>> start

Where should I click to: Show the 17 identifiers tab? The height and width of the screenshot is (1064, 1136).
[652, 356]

>> end
>> start

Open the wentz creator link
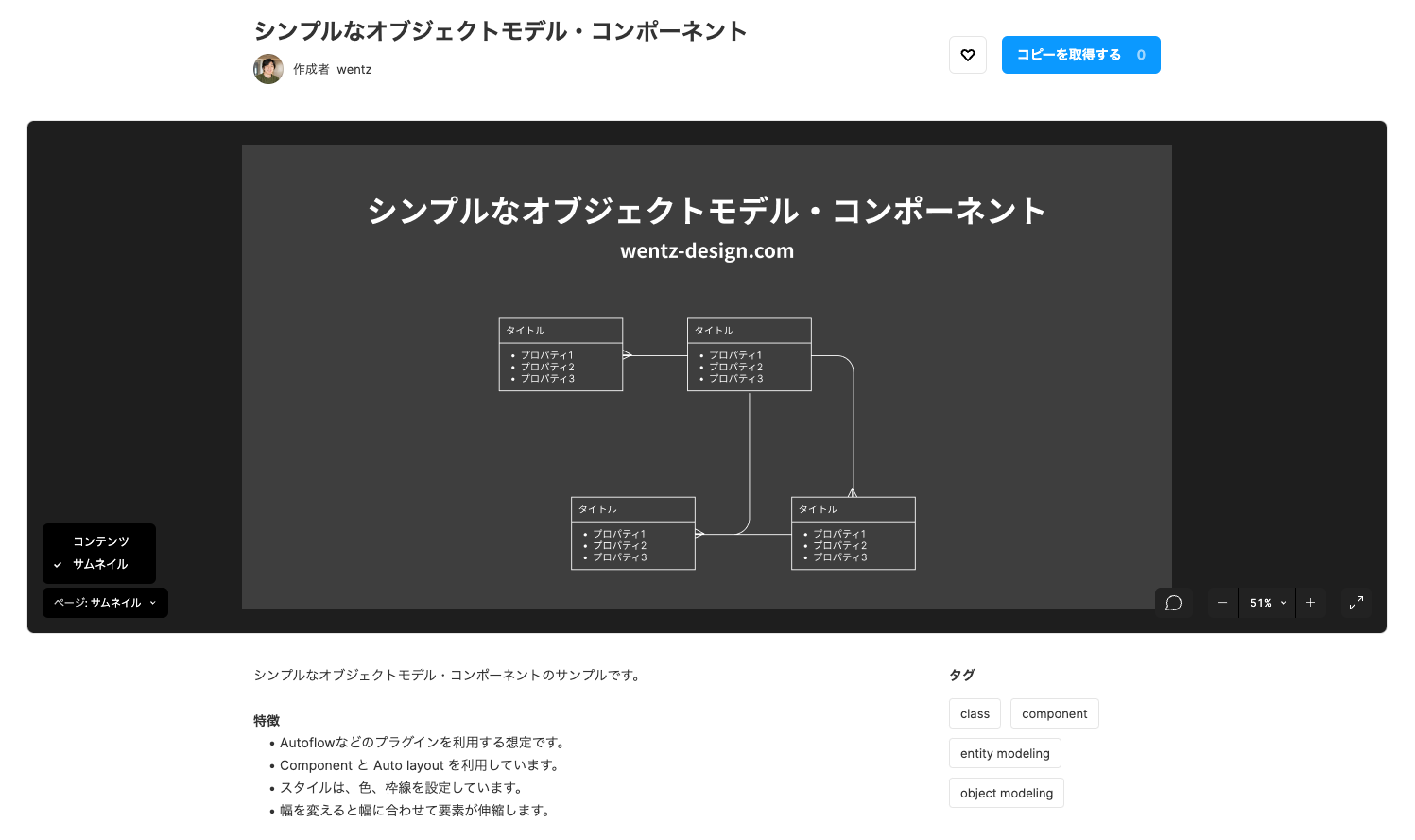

>> end
>> start

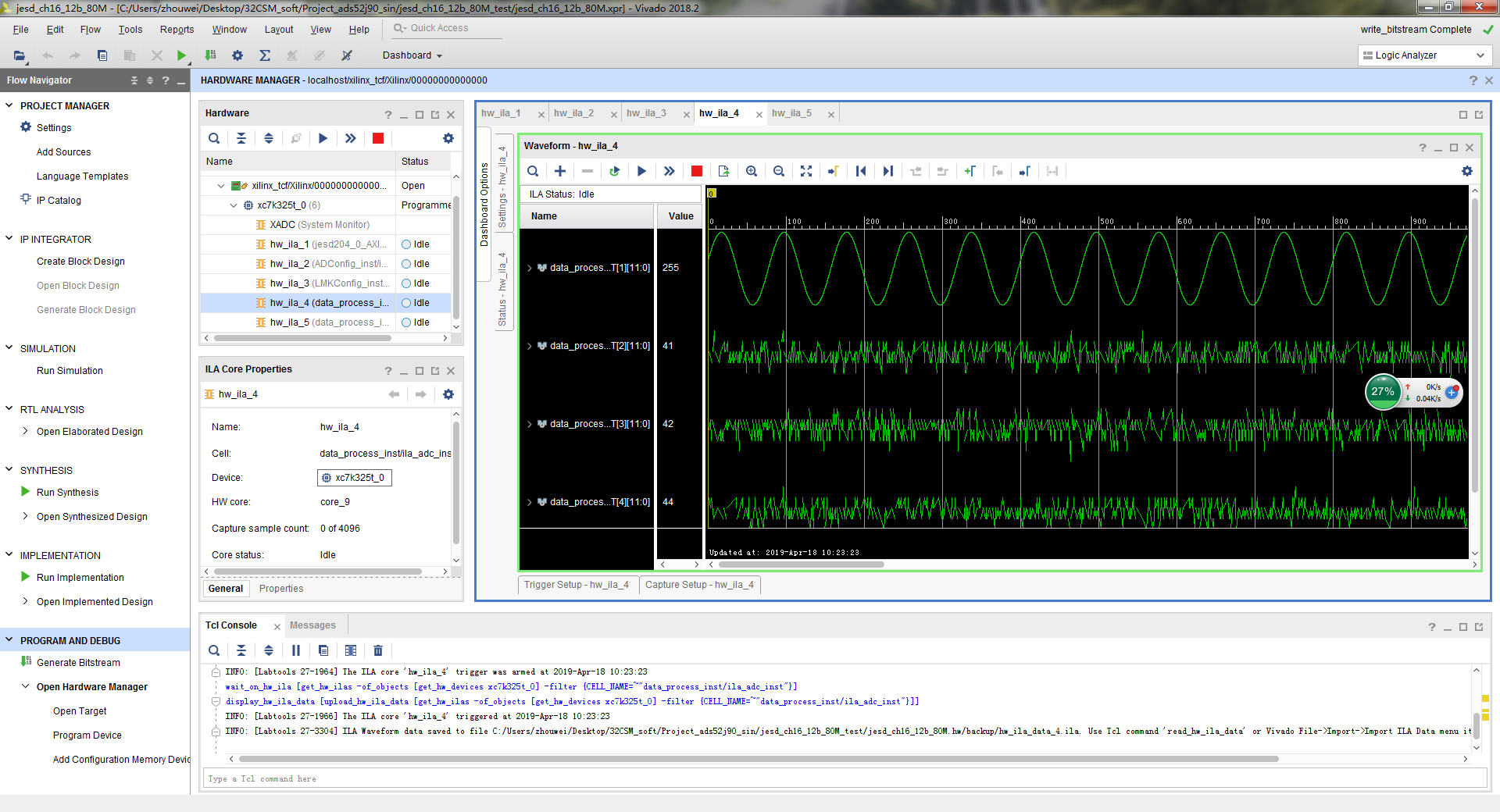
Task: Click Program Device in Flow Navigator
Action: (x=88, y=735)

>> end

- **Required work**:
List every line in the entries above that contains the string "Flow". Case counts.

- **Response to this task**:
Task: Click Program Device in Flow Navigator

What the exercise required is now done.